20×24″ prints are $1,500
30×40″ prints are $3,000
In 1989 Ruth and I went on another photo trip around the country for three months. On November 1st we found ourselves in Virginia, camped out in the beautiful Shenandoah Forest.
As usual, we were up before dawn looking for a potential photograph. The woods were dense and visually complex with many different species of trees. The sun was beginning to rise and I was not having an easy time finding a worthwhile composition. When I finally found this composition, it was a mad dash to get the image onto film before the sun’s rays blasted the entire scene with extreme contrast.
I used the rising front on the camera to avoid converging verticals and as I focused on the ground glass I saw that the sun was beginning to strike the tops of the trees. Basing my exposure on the readings from my 1° spotmeter I knew the contrast of the scene was almost beyond the range of my transparency film to record all the values. I had to base my exposure on the sunlit tree tops to keep them from losing detail but that meant the rest of the image would be much darker than I wanted. I didn’t know if I’d be able to make a Cibachrome print which would reproduce the illumined forest I was experiencing so I’d need to figure that out later.
Using my Goerz 24” Red Dot Artar lens at f/64 I made a 6 second exposure on Fujichrome 100 film. Back in Oregon a month later, when I saw the processed transparency I was discouraged. The sunlit top of the image looked good but the lower 3/4 of the image was dark and sullen. Not at all the effect I was looking for. I loved the image but it had to glow.

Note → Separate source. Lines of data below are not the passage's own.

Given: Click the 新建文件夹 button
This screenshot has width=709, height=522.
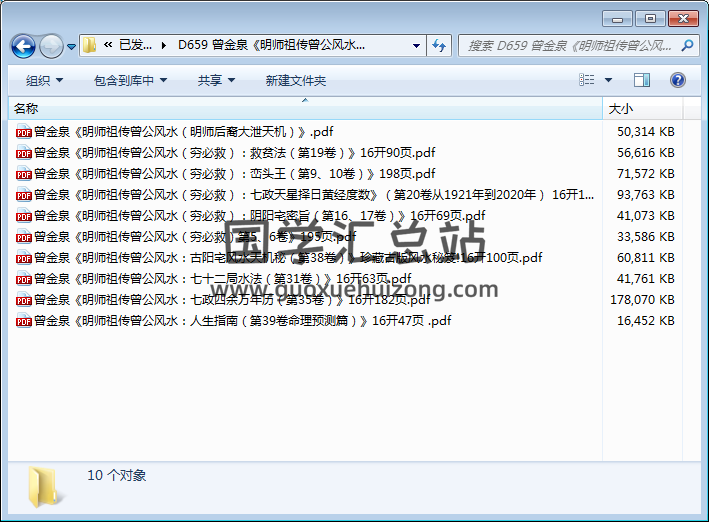Looking at the screenshot, I should pos(296,80).
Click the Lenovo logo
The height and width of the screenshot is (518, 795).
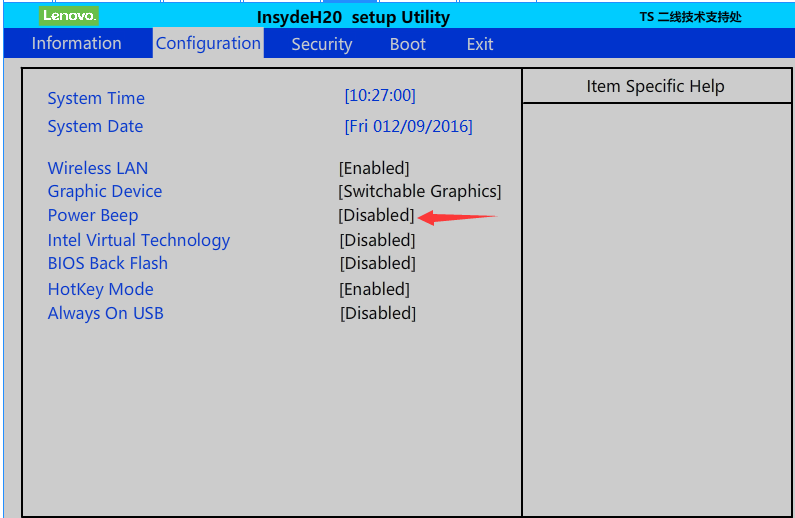(69, 16)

I had been making contrast masks for six years and had progressed in my technical abilities through experimentation, film and developer calibrations and lots of experience. I wanted to hold the lightest values without them becoming pasty while I raised the darker values that would normally print as Zone III (very dark) to Zone VI (light skin tones). Could this be done?
It helped that I used to professionally operate drum scanners (Hell and DS Screen) and did dot etching, which gave me deep understanding of tone reproduction. I could visualize what I wanted but didn’t know how to do it. I spent about a week making and studying tone reproduction curves and creating unique types of contrast masks to make a series of test prints. It wasn’t easy but I finally got the results I was looking for: the sunlight filled the scene and the luminous trees had shape, form and depth.
Later, I was able to utilize this knowledge to make Cibachrome prints of other high contrast transparencies. Out in the field I was now able to confidently photograph these scenes, knowing I could successfully raise the lower values in my darkroom. From my experiments using both analog and digital materials, I learned that significantly raising lower tonal values while maintaining tonal separation throughout the scale in a natural way is most successfully done with film and analog printing materials.
The final Cibachrome prints are filled with the light I saw and experienced that morning. The tapestry of the forest seems to be filled with life, dancing and rejoicing.